When you think of a pet, you think of a cute cuddly dog or cat or fishes in a tank or pond… my younger son had even asked for a pet elephant at a point. However, the only thing I could see were fishes on the ceiling. The pictures of the fishes looked almost alive trapped in colourful glass, perhaps an attempt to cheer patients undergoing the scan.
The full form of the PET in medical parlance is Positron Emission Tomography. One goes through this scan to check for various diseases in the body or the absence of thereof if you have already completed your treatment/ surgery as I had…what they called a follow up scan. It sounds like an intimidating procedure as it involves injecting a radioactive substance into your body and then doing a scan inside a machine, much like a futuristic gizmo. Perhaps, it could be a thing for putting the human body to cold freeze and storing it for posterity like they do in Star Wars! But currently it functions only as a scanner.
When I was called in for the procedure, a pink shirted radiologist (all of them wore pink shirts) came and explained the process to me in a PET suite, a little cupboard of a room with an austere bed and medicine trolley filled with needles, gauze and stuff. The radiologist told me about the radioactive stuff and then I asked him if it was similar to carbon dating… you know the stuff they do to unearth the age of Egyptian mummies and Neanderthal men…he seemed a little nonplussed and told me it was nothing like that!

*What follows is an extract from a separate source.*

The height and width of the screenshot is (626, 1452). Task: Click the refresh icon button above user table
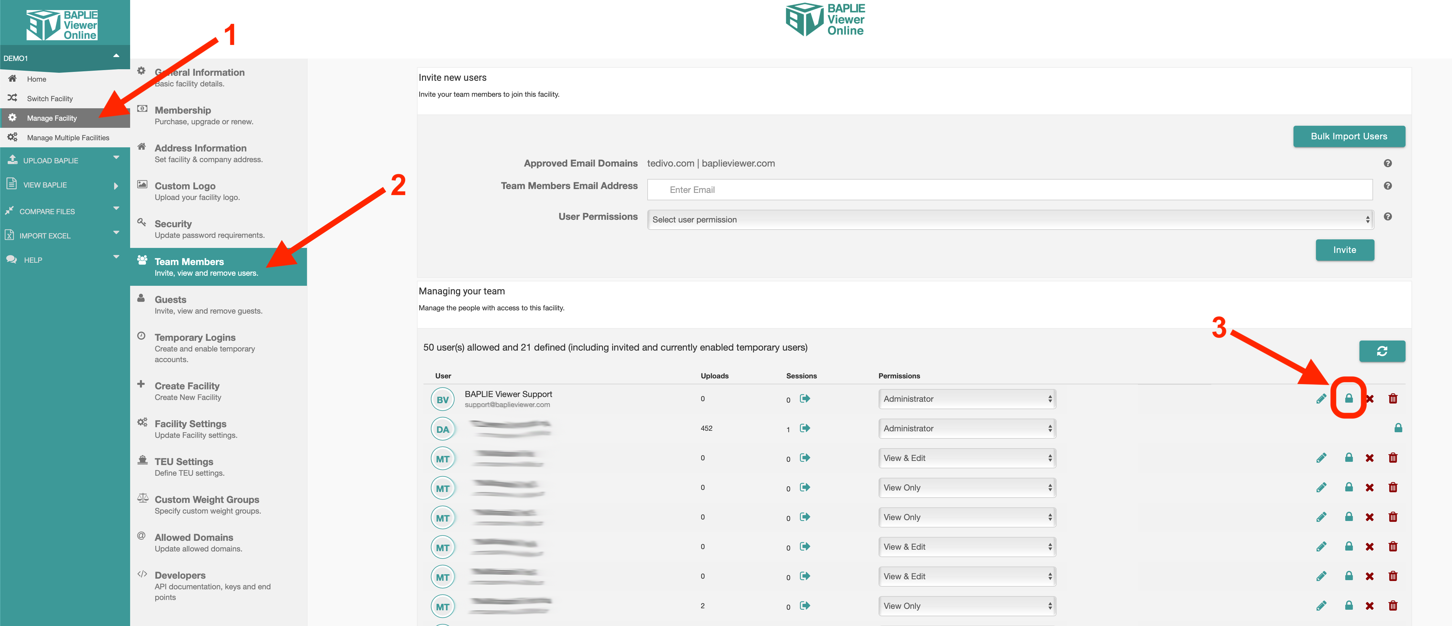click(x=1382, y=351)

The most intimidating thing for me was the insertion of the cannula (the plastic needle that is used for multiple injections or drips). They could not find the veins in my hands! It took nearly half-an-hour and a few nurses to complete the procedure. After that, I was given the medication and told to relax… again a hard task as I was also told not to move or turn or sing or read or talk. I was told to sleep. I could twitch my muscles and my mind had the freedom to swing. The nurse offered to turn off the light for me. No, I said, I wanted the light. I tried to rest as I felt the radioactive stuff course through my veins. It would have been nice to have some attractive pictures or tiles on the walls and ceiling to assist in making the atmosphere more relaxed, I thought.
Then there was the explosion of the matter and antimatter in my veins… I was drifting… my sons had told me there was anti-matter in the radioactive stuff… but here I was praying for a long life to the Creator of energy, matter and anti-matter.

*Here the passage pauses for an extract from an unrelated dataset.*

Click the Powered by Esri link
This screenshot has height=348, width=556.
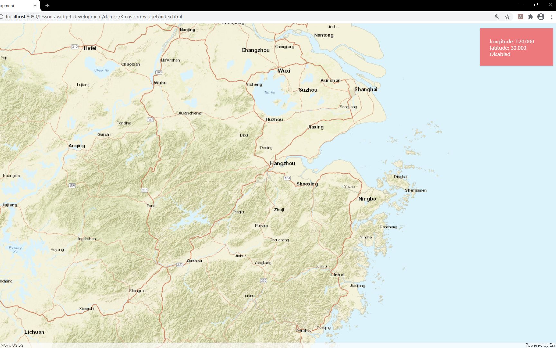click(541, 345)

I could actually feel the stuff coursing through my body while I lay like a stiffened mummy of the Egyptian genre, my stomach rumbled and grumbled. I had been instructed to starve over night for the scan. This time it was for the radioactive glucose to react exactly to the sugar absorption levels in ones body. Presence of sugars would distract the readings.
After half-an-hour, they toddled me off to the scan as the medicine has a short life of only a couple of hours. The medicine chose or chose not to light up during the process, bright lights indicated a concentration of sugar. The lighted-up part could be cancerous.
I had been thinking of going into the machine with my hands crossed like an Egyptian mummy and pretending to be Cleopatra, instead I went with my hands above my head, trapped by straps with Velcro like a captive prisoner… my turn to be nonplussed! I felt like a princess in harem pants or perhaps princess Leia of Star Wars fame, imprisoned by Jaba the Hutt. I tend to analogize with anecdotes from Star Wars and Harry Potter as my sons are addicted to these. But, then, I think that is a good thing as they have positive messages of hope. In Harry Potter, we are taught to dispel our worst fears (embodied in the form taken by creatures called bogarts) with ‘riddikulus’ and in the original Star Wars, the good always wins in addition to John Williams’s upbeat music. Despite all that, I was a little zapped (or taken aback) to have my hands tied above my head.
And then I noticed the ceiling in the room was like an underwater scenario… as much as it could be. So, perhaps, one could dream of being a prisoner in Nemo’s submarine hold! Or, princess Leia captive during an adventure to JaJa Binks underwater world… a new idea for another Star Wars episode, take note Disney films. Actually, I thought of neither. I just looked around because everything was so strange, so different from what I imagined. I was just very glad thinking this might prove to be the end of my medical journey battling with tumours and rumours.
My imagination could have taken flight across the Egyptian desserts and across vibrant blue skies. But wanting really to live, I prayed, I waited, I sighed… hoping this would be my last ride to realms of futuristic fancy under the influence of medication.
Once I was through with it and the radiologist came to free me, one look at him smiling and I knew I was free of cancer. Earlier, before my surgery, the radiologist who did the Contrast Dye CT Scan had looked so sad when she came to release me from my strapping.
It all happened so fast and I was cleansed off the deadly growth in a jiffy. I found that the journey back was not as daunting as I had feared. It was a matter of how you addressed your fears. I have learnt that the best way to overcome anything is a vivid imagination, laughter and support from family and friends. If one gives in to fear as one does to bullying, one crumbles to ashes. You just have to stand up to it, pray very hard and suddenly you are back to enjoying the sunshine, bird calls, children and life in general. It does take time to recuperate fully, but that is not so bad as long as you have hope, friends, love and happiness.